TASK DESCRIPTION — All lines up to and including the one that contains "Task: Select the" are to be transcribed exactly, starting from the first line of the records.

EXERCISE MATERIAL —
BEGIN

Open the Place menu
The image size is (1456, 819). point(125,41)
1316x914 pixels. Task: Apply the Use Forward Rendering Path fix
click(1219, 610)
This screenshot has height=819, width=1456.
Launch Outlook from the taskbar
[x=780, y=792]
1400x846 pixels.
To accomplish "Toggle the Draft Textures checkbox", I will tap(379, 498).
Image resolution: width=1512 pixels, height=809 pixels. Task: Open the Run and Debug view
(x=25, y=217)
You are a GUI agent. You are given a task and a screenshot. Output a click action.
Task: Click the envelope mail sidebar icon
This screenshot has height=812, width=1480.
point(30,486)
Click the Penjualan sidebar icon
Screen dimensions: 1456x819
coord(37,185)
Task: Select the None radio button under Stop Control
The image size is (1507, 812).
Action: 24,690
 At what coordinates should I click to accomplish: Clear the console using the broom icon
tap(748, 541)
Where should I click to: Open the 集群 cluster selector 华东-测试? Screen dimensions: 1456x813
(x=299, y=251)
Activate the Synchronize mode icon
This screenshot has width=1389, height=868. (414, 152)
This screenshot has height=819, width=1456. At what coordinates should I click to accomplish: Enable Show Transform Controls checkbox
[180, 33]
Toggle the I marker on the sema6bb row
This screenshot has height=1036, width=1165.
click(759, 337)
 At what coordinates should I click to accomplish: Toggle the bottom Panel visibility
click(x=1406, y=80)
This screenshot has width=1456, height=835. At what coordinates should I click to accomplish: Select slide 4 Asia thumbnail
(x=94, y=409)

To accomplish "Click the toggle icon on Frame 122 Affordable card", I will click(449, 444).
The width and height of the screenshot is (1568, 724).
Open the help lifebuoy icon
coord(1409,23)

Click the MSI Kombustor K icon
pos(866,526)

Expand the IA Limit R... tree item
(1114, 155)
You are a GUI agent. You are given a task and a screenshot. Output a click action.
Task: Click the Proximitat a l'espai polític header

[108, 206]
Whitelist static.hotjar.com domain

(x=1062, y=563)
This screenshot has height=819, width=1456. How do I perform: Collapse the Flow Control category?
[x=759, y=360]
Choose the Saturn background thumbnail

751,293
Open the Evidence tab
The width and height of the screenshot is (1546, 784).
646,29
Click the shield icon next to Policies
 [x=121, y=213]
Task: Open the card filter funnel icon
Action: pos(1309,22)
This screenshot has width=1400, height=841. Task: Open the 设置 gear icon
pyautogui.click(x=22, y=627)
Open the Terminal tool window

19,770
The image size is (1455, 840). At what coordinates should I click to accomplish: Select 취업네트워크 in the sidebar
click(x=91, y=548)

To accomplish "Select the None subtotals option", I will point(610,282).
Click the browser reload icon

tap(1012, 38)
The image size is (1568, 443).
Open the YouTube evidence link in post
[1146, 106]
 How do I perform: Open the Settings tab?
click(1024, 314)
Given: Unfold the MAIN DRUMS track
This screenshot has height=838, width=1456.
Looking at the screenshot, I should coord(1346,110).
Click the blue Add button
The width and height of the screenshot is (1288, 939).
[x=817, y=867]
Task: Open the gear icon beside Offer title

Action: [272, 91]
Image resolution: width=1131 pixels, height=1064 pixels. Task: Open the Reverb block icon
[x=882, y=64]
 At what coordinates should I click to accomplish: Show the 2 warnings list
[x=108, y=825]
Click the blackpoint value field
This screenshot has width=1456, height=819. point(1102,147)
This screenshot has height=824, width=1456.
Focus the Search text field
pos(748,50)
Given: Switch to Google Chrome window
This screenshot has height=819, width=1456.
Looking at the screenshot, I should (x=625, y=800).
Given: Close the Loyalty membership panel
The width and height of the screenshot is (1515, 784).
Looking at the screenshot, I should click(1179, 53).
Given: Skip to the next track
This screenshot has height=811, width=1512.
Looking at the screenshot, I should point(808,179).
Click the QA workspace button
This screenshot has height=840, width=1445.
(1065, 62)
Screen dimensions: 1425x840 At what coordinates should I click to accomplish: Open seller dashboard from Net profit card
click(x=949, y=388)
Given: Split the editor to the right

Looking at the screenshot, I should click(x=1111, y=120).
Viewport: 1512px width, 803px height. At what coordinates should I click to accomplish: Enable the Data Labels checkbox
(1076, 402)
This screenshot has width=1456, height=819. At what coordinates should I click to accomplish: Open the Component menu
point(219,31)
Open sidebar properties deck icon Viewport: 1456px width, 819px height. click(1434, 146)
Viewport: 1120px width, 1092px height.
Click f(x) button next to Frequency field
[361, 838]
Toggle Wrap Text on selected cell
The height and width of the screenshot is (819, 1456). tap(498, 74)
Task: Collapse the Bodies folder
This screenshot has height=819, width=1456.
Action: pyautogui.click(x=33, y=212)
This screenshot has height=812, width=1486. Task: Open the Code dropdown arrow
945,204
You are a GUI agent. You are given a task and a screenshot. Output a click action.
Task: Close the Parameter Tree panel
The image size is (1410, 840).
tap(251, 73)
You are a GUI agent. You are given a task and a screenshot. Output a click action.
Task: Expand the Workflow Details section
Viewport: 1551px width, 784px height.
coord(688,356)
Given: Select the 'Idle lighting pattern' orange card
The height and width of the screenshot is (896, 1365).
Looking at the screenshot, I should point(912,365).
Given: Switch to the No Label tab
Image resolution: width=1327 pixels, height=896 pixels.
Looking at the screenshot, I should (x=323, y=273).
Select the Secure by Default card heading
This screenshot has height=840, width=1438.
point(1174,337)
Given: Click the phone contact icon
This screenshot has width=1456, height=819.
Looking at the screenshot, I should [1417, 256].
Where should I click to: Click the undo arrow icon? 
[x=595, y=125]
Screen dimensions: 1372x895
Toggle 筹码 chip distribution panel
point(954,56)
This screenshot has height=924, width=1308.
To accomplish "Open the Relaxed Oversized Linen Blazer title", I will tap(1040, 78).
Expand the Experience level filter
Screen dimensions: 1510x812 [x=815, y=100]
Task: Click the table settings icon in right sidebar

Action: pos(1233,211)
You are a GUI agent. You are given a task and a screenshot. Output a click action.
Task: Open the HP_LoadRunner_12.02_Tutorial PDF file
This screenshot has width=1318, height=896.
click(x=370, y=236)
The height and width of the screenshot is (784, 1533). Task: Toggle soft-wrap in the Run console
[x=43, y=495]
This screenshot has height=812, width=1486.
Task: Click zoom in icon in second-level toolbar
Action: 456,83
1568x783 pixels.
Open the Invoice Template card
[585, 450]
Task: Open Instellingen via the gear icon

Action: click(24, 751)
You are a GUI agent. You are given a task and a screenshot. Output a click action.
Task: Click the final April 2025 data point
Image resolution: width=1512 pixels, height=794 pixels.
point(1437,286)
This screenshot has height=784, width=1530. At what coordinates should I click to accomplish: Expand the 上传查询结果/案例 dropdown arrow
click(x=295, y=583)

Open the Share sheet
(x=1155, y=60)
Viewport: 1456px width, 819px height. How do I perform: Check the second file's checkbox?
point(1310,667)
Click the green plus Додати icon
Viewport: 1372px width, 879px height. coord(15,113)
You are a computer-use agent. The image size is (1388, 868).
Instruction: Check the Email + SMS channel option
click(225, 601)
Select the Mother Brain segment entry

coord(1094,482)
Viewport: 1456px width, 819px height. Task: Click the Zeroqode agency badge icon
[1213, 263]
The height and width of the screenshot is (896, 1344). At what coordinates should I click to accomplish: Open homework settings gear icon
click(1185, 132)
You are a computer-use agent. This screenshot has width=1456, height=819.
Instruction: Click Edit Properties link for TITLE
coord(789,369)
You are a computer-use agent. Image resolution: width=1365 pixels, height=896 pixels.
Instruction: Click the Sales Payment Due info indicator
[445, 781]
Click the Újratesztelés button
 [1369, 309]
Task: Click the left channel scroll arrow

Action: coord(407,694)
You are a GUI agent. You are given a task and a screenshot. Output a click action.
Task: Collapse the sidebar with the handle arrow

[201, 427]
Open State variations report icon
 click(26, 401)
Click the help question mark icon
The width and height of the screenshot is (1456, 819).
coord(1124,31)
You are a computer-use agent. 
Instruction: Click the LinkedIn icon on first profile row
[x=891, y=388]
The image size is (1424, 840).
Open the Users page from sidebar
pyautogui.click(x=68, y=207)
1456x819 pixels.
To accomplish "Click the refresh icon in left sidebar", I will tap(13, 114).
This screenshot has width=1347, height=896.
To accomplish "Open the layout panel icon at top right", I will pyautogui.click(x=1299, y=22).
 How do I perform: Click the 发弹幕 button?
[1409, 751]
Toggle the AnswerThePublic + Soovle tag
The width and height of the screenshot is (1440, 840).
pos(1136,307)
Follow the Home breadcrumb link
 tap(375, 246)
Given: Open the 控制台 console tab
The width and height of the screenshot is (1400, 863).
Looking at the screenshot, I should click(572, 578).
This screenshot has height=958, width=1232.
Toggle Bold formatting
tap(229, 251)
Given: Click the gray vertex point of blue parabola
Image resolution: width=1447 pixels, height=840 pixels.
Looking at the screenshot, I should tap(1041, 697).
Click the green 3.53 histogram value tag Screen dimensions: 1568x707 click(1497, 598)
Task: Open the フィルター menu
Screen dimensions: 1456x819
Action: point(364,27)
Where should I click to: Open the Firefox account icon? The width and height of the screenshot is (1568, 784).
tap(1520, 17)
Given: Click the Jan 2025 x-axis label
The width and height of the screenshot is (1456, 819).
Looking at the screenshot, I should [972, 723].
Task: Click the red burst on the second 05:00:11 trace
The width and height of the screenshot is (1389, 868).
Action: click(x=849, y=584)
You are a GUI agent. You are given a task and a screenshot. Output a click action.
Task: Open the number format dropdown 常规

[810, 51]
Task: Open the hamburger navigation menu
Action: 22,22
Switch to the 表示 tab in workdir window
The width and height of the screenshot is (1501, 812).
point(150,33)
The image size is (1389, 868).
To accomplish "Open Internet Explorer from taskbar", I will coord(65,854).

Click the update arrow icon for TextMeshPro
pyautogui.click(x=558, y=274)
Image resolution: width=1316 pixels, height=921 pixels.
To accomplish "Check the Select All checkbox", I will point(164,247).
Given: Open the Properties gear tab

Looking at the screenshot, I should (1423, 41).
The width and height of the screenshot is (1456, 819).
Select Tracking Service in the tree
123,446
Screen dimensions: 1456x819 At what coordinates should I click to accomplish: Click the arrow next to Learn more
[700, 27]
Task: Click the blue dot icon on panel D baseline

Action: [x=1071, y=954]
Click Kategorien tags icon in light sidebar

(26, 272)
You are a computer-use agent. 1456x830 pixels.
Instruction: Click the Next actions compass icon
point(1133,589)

END

RESPONSE —
Open the Place menu
The image size is (1456, 819). point(125,41)
1316x914 pixels. Task: Apply the Use Forward Rendering Path fix
click(1219, 610)
This screenshot has height=819, width=1456.
Launch Outlook from the taskbar
[x=780, y=792]
1400x846 pixels.
To accomplish "Toggle the Draft Textures checkbox", I will tap(379, 498).
Image resolution: width=1512 pixels, height=809 pixels. Task: Open the Run and Debug view
(x=25, y=217)
You are a GUI agent. You are given a task and a screenshot. Output a click action.
Task: Click the envelope mail sidebar icon
This screenshot has height=812, width=1480.
point(30,486)
Click the Penjualan sidebar icon
Screen dimensions: 1456x819
coord(37,185)
Task: Select the None radio button under Stop Control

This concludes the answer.